#### [Exercise 1]
Edit the passage about the house fire from "I begged them" through "four little babies.", replacing "boldness" with "courage".

I begged them not to do it because the book they wrote was about their son, John, John O’Leary, about the time when he was nine years old, when was burned in a house fire, what happened to him, the community that supported them, and what they learned through that experience. So I tell them not to do it. They ignore me. They print 100 unauthorized biographies of my life. I get to read this thing, and John, it quite literally changed my life because this horrible tragic scar-riddled story that had always held me back, in reading their truth, I realized that it was actually the greatest gift of my life. It led to vulnerability. It led to boldness. It led to risk-taking. It led to my network. It led to where I went to school, which led to a chance encounter with a brunette named Beth, which led to four little babies.

#### [Exercise 2]
Reproduce all the entries below line for line, leaving the pictures out of your answer.

#### [Data provided]
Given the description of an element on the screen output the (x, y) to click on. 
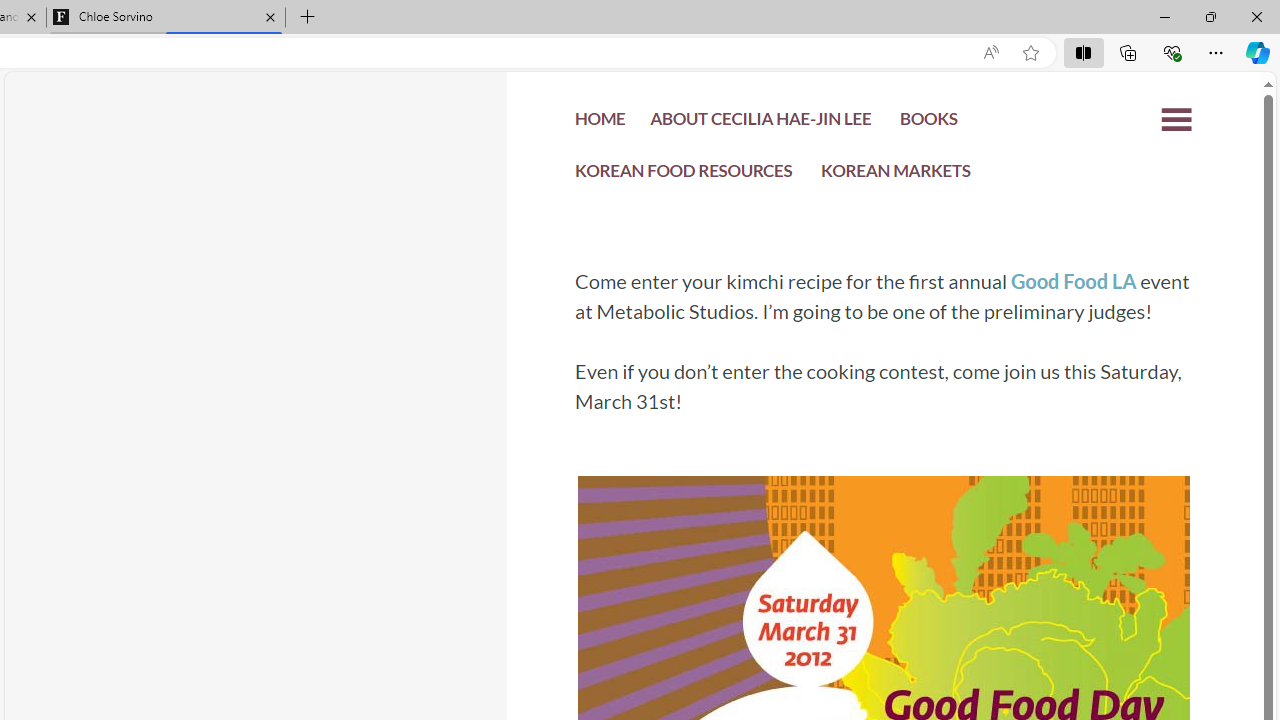
ABOUT CECILIA HAE-JIN LEE (760, 121)
KOREAN MARKETS (895, 175)
HOME (599, 124)
Chloe Sorvino (166, 17)
KOREAN FOOD RESOURCES (683, 175)
BOOKS (928, 121)
KOREAN MARKETS (895, 173)
Given the description of an element on the screen output the (x, y) to click on. 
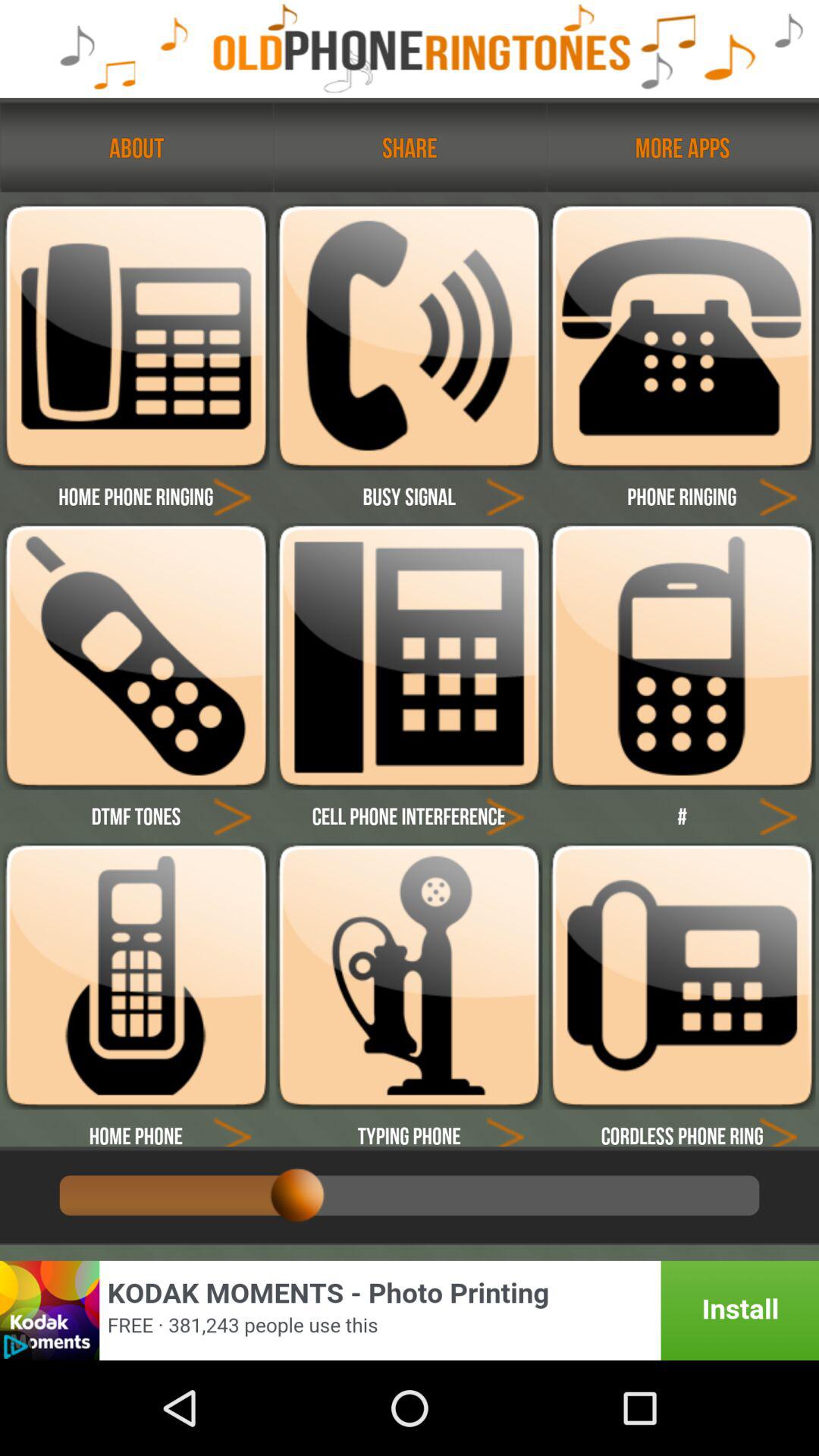
select phone type (408, 336)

#### [Right answer 1]
I begged them not to do it because the book they wrote was about their son, John, John O’Leary, about the time when he was nine years old, when was burned in a house fire, what happened to him, the community that supported them, and what they learned through that experience. So I tell them not to do it. They ignore me. They print 100 unauthorized biographies of my life. I get to read this thing, and John, it quite literally changed my life because this horrible tragic scar-riddled story that had always held me back, in reading their truth, I realized that it was actually the greatest gift of my life. It led to vulnerability. It led to courage. It led to risk-taking. It led to my network. It led to where I went to school, which led to a chance encounter with a brunette named Beth, which led to four little babies.

#### [Right answer 2]
Given the description of an element on the screen output the (x, y) to click on. 
ABOUT CECILIA HAE-JIN LEE (760, 121)
KOREAN MARKETS (895, 175)
HOME (599, 124)
Chloe Sorvino (166, 17)
KOREAN FOOD RESOURCES (683, 175)
BOOKS (928, 121)
KOREAN MARKETS (895, 173)
Given the description of an element on the screen output the (x, y) to click on. 
select phone type (408, 336)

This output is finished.